For 2014, Polaris will introduce a brand-new Indian, and the company has been teasing us with hints of what’s to come. Another addition to the Indian display was a specially constructed sound booth where you could hear the sound of an actual 2014 Indian engine. All the hype seemed to work because the booth was packed all weekend. Or maybe everyone was there to see Mike Wolfe of American Pickers who chatted with fans, posed for photos and signed autographs. Mike is a spokesperson for Indian Motorcycles, and took part in an Indian Summit Friday afternoon along with Polaris VP of Motorcycles Steve Menneto, Polaris Director of Motorcycle Planning Gary Gray and Senior Industrial Designer Mike Song.

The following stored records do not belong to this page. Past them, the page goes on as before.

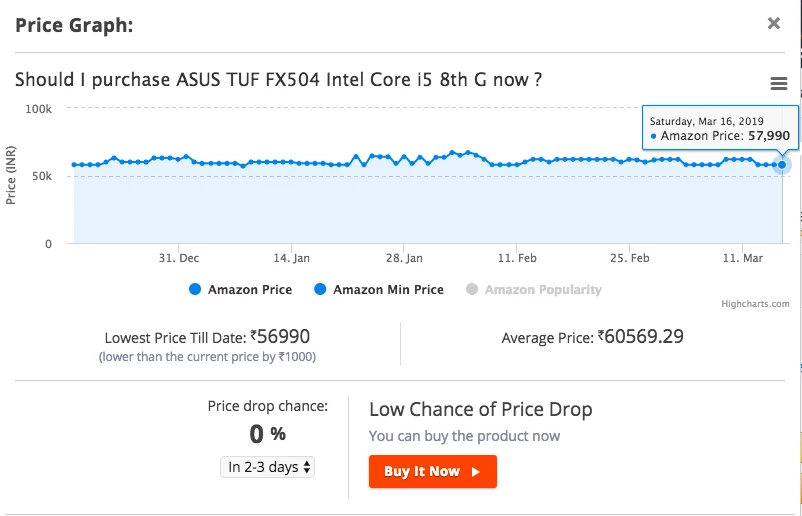Click the '14. Jan' x-axis label
Viewport: 802px width, 516px height.
pos(291,258)
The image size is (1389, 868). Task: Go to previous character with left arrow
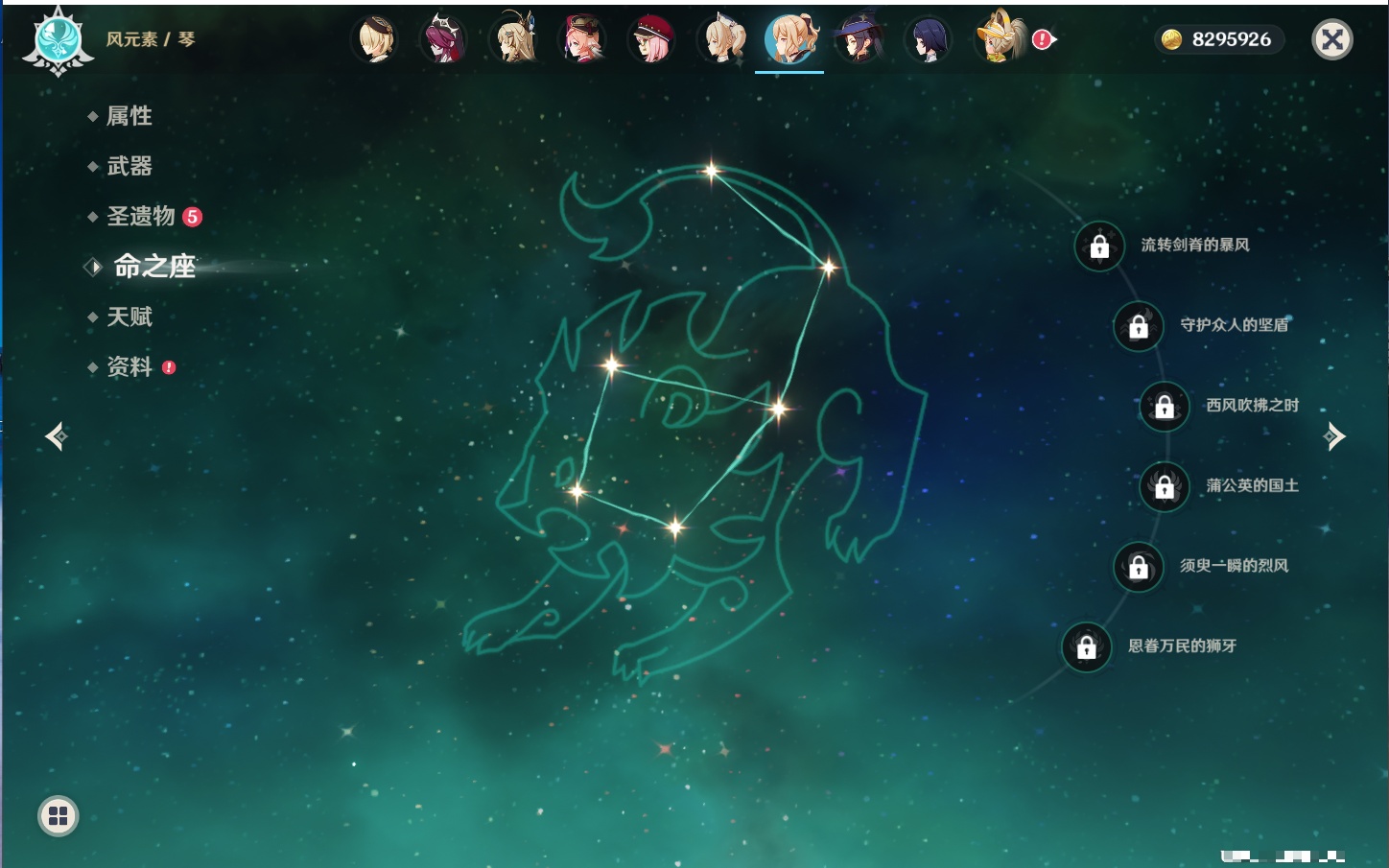(56, 436)
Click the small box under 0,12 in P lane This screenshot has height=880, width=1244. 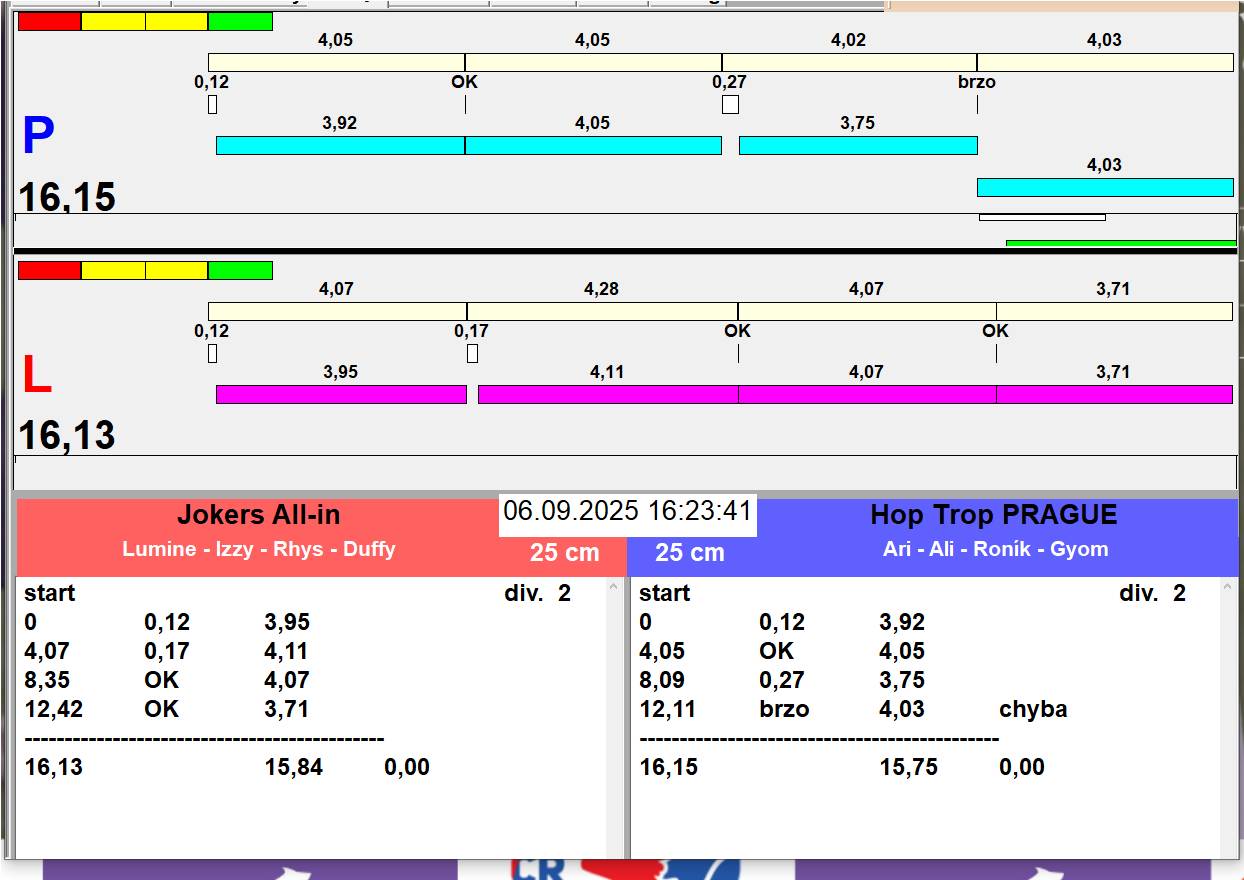pyautogui.click(x=212, y=104)
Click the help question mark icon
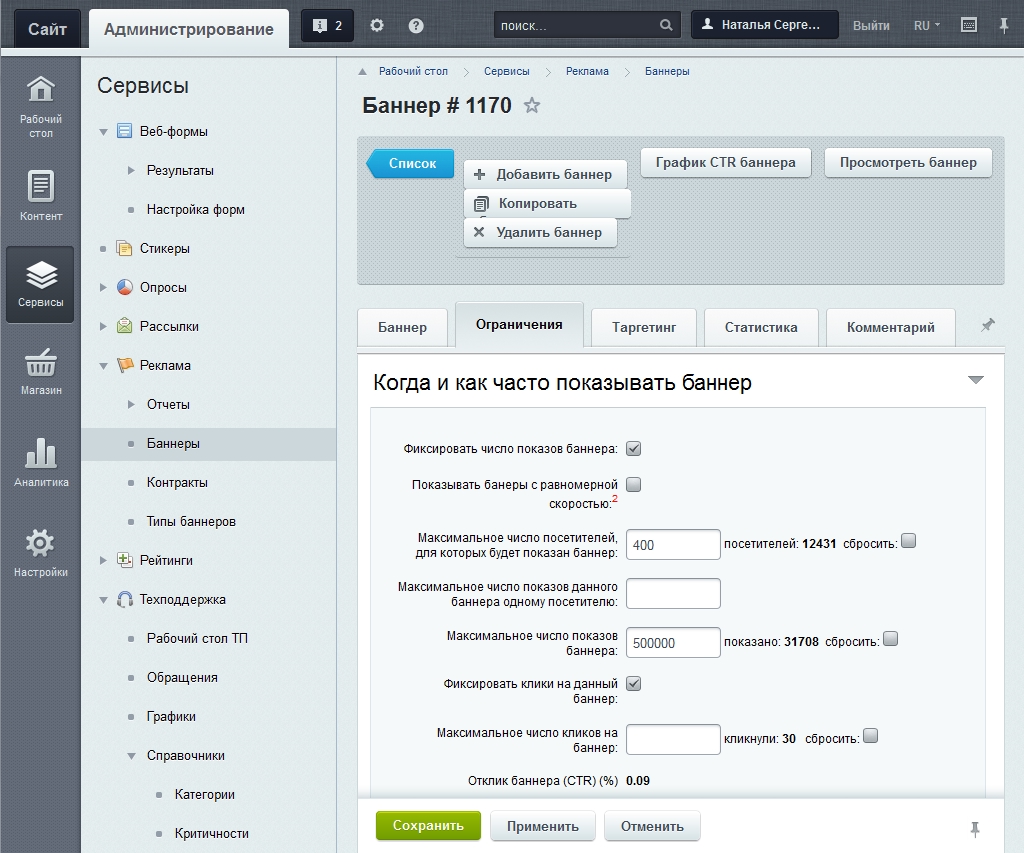 tap(416, 26)
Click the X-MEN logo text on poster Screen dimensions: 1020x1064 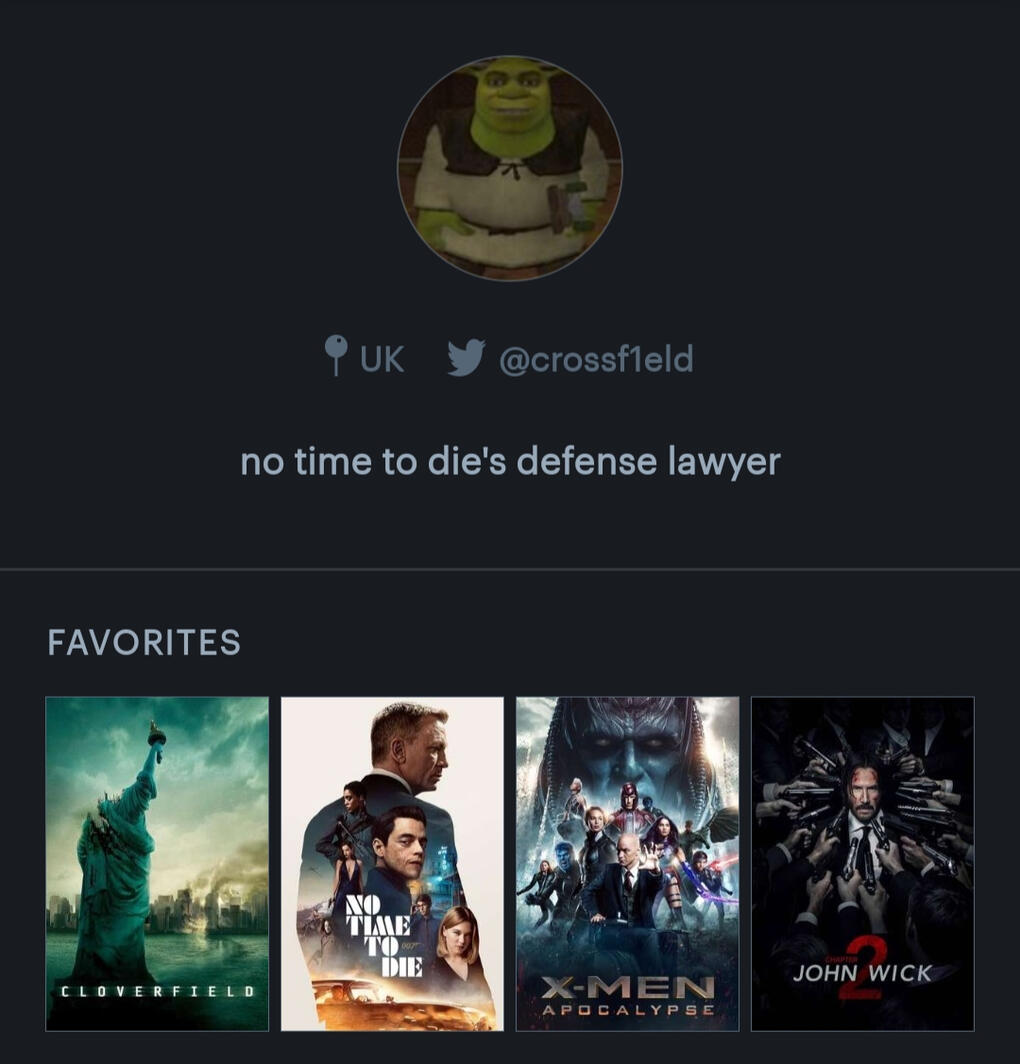pos(628,987)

During the summit, Menneto announced that the new motor will be unveiled during Daytona Bike Week, and the launch of the new 2014 Indian is scheduled to take place in late summer or early fall. Gray added that the bike is newly designed from the ground up, while maintaining the Indian heritage. Mike Wolfe spoke about his background as an Indian enthusiast and collector, and explained how he came to partner with the company. He described how he felt the first time he saw an Indian Chief, saying, “When you look at something like that, unless you’re a real enthusiast, you look at a motorcycle like a piece of art. You look at the lines, how it flows; you have an emotional connection before you even get on it. That’s the kind of connection I had that day. I did what they call the Johnny Cash special. I looked for a front end, frame, top end, engine… Finally I pieced that bike together, and I’ve had a number of Indians ever since. I like the early creation of the company, and appreciate the history of the motorcycle. It’s so easy to love the Indian story. It’s epic.”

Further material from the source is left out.